[Collected data]
────

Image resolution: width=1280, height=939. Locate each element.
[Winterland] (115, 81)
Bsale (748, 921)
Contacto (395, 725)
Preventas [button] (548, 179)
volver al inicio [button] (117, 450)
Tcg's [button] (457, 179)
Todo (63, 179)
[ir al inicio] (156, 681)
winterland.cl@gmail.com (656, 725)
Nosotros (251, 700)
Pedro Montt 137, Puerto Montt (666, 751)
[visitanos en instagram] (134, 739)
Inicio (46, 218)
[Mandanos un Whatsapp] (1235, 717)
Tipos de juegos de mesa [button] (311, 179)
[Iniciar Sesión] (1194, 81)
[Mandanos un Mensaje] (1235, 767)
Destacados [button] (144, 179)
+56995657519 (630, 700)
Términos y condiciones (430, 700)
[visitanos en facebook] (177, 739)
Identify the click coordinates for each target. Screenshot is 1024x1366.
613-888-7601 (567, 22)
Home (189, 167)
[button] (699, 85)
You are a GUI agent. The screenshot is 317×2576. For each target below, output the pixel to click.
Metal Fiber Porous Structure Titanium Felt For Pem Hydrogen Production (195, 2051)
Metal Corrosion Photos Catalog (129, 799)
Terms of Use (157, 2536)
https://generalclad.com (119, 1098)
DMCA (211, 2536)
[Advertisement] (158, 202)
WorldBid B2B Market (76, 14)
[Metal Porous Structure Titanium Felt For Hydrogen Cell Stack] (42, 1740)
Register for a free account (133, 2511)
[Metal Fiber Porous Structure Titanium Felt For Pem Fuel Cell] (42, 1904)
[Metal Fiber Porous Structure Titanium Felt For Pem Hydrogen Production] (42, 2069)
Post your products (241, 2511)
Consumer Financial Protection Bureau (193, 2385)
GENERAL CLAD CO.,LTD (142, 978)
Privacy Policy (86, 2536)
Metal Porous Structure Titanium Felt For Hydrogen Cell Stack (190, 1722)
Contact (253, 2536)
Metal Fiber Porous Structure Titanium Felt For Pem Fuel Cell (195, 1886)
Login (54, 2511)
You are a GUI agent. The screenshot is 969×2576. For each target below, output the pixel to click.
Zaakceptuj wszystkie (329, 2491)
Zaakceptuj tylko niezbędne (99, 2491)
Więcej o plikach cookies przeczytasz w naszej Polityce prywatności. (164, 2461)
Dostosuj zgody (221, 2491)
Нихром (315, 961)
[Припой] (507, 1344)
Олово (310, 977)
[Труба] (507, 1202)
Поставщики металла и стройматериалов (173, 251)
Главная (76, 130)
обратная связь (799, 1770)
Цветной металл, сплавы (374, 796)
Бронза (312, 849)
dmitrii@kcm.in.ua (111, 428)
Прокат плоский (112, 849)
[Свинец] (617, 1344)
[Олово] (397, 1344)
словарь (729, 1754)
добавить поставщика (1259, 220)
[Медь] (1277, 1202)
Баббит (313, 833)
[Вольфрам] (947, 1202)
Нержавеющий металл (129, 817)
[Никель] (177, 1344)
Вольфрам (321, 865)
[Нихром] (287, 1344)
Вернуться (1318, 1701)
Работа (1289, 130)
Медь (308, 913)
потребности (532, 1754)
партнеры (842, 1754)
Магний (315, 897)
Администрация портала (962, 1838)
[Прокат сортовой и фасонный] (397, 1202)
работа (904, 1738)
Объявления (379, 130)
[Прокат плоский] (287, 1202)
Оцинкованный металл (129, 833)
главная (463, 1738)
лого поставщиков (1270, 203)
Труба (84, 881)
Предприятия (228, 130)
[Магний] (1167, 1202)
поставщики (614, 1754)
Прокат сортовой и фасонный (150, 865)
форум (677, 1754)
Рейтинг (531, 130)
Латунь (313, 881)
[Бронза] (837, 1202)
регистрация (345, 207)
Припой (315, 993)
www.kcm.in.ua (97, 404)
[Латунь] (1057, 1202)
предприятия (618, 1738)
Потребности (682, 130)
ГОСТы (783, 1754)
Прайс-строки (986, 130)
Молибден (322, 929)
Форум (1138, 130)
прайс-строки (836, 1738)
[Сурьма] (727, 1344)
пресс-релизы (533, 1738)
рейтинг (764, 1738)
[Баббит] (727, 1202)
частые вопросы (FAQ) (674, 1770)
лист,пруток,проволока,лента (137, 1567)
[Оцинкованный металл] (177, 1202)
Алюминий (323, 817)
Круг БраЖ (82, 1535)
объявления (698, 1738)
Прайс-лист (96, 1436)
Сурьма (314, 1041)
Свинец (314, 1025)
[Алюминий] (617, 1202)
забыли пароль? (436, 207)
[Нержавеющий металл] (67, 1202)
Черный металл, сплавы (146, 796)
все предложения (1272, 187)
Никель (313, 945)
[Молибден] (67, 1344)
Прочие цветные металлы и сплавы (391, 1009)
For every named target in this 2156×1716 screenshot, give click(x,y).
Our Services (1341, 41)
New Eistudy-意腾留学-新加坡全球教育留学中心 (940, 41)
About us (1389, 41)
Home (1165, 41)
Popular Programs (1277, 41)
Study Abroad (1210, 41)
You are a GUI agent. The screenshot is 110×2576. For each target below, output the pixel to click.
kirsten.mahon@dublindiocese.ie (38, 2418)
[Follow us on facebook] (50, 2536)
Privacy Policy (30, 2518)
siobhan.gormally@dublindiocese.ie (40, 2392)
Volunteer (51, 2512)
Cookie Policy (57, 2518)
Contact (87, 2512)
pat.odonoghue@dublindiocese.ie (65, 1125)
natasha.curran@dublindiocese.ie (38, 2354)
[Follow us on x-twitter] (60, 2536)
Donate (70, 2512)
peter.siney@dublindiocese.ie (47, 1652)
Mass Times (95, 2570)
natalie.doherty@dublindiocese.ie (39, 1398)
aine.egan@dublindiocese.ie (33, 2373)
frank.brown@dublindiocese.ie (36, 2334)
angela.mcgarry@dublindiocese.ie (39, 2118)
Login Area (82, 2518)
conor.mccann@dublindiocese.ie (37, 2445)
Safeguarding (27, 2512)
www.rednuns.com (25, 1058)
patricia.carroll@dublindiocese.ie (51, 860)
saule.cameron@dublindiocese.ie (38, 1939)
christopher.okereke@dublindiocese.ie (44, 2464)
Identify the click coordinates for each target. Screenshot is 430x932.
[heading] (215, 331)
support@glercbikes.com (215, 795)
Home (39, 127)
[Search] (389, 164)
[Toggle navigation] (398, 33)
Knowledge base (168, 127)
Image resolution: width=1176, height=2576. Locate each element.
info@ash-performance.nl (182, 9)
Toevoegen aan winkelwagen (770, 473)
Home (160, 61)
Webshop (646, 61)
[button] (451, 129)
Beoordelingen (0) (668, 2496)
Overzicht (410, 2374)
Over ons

────

### Work request
In the records above, return precisely the line containing "прайс-строки (836, 1738)" and each line that comes after it, up to the final one.

### Solved problem
прайс-строки (836, 1738)
[Сурьма] (727, 1344)
пресс-релизы (533, 1738)
рейтинг (764, 1738)
[Баббит] (727, 1202)
частые вопросы (FAQ) (674, 1770)
лист,пруток,проволока,лента (137, 1567)
[Оцинкованный металл] (177, 1202)
Алюминий (323, 817)
Круг БраЖ (82, 1535)
объявления (698, 1738)
Прайс-лист (96, 1436)
Сурьма (314, 1041)
Свинец (314, 1025)
[Алюминий] (617, 1202)
забыли пароль? (436, 207)
[Нержавеющий металл] (67, 1202)
Черный металл, сплавы (146, 796)
все предложения (1272, 187)
Никель (313, 945)
[Молибден] (67, 1344)
Прочие цветные металлы и сплавы (391, 1009)
For every named target in this 2156×1716 screenshot, give click(x,y).
Our Services (1341, 41)
New Eistudy-意腾留学-新加坡全球教育留学中心 (940, 41)
About us (1389, 41)
Home (1165, 41)
Popular Programs (1277, 41)
Study Abroad (1210, 41)
You are a GUI agent. The screenshot is 110×2576. For each target below, output the pixel to click.
kirsten.mahon@dublindiocese.ie (38, 2418)
[Follow us on facebook] (50, 2536)
Privacy Policy (30, 2518)
siobhan.gormally@dublindiocese.ie (40, 2392)
Volunteer (51, 2512)
Cookie Policy (57, 2518)
Contact (87, 2512)
pat.odonoghue@dublindiocese.ie (65, 1125)
natasha.curran@dublindiocese.ie (38, 2354)
[Follow us on x-twitter] (60, 2536)
Donate (70, 2512)
peter.siney@dublindiocese.ie (47, 1652)
Mass Times (95, 2570)
natalie.doherty@dublindiocese.ie (39, 1398)
aine.egan@dublindiocese.ie (33, 2373)
frank.brown@dublindiocese.ie (36, 2334)
angela.mcgarry@dublindiocese.ie (39, 2118)
Login Area (82, 2518)
conor.mccann@dublindiocese.ie (37, 2445)
Safeguarding (27, 2512)
www.rednuns.com (25, 1058)
patricia.carroll@dublindiocese.ie (51, 860)
saule.cameron@dublindiocese.ie (38, 1939)
christopher.okereke@dublindiocese.ie (44, 2464)
Identify the click coordinates for each target. Screenshot is 430x932.
[heading] (215, 331)
support@glercbikes.com (215, 795)
Home (39, 127)
[Search] (389, 164)
[Toggle navigation] (398, 33)
Knowledge base (168, 127)
Image resolution: width=1176, height=2576. Locate each element.
info@ash-performance.nl (182, 9)
Toevoegen aan winkelwagen (770, 473)
Home (160, 61)
Webshop (646, 61)
[button] (451, 129)
Beoordelingen (0) (668, 2496)
Overzicht (410, 2374)
Over ons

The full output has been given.